### What is required
Copy out, unchanged, the entries starting at the line that contains "The width and height of the screenshot is (1398, 816)." and ending after the line that contains "Action: click(787, 450)", including both of those lines.

### Word and element locating data
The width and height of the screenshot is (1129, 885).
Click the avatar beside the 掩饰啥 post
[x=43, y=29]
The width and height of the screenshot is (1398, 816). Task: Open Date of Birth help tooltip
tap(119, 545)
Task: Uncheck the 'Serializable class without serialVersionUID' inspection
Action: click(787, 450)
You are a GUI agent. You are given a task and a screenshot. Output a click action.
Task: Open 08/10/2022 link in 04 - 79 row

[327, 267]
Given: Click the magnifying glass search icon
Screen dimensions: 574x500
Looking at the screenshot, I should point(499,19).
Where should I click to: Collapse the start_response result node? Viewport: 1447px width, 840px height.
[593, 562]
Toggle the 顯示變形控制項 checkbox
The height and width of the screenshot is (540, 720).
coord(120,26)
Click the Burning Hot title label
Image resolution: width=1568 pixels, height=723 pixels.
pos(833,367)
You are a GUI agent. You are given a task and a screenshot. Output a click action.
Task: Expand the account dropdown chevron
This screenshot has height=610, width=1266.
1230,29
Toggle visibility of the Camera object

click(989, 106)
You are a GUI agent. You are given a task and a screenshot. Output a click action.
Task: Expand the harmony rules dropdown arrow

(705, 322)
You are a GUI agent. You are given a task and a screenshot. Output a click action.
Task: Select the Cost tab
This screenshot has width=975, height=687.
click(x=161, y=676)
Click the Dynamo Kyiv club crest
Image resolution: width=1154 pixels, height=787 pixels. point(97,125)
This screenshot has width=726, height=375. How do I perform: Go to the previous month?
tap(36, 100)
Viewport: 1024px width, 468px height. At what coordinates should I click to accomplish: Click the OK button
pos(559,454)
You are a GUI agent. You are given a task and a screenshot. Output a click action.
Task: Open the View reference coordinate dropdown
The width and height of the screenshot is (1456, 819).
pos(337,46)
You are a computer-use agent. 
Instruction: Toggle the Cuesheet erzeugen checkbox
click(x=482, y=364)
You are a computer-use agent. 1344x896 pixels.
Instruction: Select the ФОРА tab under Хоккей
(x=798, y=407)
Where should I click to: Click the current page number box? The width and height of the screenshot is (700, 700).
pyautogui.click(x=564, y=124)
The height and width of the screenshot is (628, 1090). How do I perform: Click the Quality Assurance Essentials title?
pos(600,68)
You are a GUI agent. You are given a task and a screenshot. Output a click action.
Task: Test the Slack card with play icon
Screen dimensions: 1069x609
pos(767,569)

### Task result
The width and height of the screenshot is (1398, 816). Task: Open Date of Birth help tooltip
tap(119, 545)
Task: Uncheck the 'Serializable class without serialVersionUID' inspection
Action: click(787, 450)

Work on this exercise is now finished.